* _Task prompt_:
Word for word, restate every line from the one with "Image resolution: width=1316" through the end of the records below, both included, and add nothing.

*** Data records Section Begins ***

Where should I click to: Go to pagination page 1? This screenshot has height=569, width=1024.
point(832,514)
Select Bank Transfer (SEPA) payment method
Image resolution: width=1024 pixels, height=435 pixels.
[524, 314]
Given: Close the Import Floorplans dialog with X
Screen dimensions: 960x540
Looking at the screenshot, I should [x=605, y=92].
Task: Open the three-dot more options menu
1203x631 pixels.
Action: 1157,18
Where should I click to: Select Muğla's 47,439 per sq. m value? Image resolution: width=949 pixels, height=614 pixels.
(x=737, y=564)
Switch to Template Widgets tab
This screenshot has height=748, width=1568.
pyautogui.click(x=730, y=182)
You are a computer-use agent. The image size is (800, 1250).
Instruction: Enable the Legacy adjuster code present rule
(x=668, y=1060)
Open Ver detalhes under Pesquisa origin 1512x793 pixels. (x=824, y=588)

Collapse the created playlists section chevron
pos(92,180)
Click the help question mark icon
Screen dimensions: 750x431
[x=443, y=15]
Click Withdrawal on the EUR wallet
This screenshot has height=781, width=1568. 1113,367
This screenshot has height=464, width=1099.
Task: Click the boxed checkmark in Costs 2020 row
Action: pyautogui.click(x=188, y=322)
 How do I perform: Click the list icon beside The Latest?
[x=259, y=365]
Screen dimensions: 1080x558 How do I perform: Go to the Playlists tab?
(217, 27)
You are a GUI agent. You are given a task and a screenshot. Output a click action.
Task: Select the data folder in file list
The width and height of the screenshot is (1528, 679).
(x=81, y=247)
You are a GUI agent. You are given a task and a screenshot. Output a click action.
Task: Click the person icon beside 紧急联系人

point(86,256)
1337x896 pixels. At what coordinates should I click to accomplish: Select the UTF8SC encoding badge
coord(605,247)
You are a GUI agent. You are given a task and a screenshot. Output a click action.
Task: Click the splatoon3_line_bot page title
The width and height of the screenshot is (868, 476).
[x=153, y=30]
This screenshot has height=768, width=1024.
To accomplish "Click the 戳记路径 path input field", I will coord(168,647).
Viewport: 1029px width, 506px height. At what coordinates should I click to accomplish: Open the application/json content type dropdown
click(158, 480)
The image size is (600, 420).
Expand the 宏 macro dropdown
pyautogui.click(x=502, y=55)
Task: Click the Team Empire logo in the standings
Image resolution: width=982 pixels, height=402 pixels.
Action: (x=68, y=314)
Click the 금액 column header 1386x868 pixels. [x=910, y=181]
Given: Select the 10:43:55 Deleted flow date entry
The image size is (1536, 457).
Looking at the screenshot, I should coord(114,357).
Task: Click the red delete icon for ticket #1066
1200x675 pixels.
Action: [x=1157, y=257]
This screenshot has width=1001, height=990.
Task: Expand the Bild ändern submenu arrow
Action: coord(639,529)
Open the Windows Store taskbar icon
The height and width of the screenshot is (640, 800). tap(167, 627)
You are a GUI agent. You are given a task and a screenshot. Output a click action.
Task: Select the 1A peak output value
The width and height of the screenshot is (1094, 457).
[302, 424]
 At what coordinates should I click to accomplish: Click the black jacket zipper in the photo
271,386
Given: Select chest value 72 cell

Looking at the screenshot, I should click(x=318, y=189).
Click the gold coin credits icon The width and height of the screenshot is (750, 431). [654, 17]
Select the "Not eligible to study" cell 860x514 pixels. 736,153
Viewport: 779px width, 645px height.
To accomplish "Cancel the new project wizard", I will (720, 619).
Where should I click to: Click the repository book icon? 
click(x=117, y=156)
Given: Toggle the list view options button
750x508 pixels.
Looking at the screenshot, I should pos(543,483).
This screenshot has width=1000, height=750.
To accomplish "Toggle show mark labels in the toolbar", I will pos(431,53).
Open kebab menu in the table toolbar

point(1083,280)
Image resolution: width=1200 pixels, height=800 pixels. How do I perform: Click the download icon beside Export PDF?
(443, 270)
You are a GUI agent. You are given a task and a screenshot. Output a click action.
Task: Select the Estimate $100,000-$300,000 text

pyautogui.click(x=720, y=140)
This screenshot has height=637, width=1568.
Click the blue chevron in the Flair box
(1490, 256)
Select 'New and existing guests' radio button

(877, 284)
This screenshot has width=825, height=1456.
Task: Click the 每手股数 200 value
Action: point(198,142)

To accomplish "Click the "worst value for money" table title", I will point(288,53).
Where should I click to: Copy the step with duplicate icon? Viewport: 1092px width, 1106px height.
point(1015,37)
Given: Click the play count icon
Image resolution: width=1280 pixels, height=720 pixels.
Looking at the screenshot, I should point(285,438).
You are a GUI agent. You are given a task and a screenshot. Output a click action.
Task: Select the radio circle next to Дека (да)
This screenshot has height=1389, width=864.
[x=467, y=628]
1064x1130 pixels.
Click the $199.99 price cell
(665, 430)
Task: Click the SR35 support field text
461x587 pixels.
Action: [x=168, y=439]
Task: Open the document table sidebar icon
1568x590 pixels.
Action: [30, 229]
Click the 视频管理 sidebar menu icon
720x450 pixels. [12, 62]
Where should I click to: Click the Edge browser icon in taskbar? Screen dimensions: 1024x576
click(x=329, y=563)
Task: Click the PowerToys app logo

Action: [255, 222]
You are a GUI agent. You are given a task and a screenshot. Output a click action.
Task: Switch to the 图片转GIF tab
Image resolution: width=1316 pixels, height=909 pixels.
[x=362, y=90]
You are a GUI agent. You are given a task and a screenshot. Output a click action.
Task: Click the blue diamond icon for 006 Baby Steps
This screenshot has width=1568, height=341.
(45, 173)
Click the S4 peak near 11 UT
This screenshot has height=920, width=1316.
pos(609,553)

*** Data records Section Ends ***

* _Exercise response_:
Image resolution: width=1316 pixels, height=909 pixels.
[x=362, y=90]
You are a GUI agent. You are given a task and a screenshot. Output a click action.
Task: Click the blue diamond icon for 006 Baby Steps
This screenshot has width=1568, height=341.
(45, 173)
Click the S4 peak near 11 UT
This screenshot has height=920, width=1316.
pos(609,553)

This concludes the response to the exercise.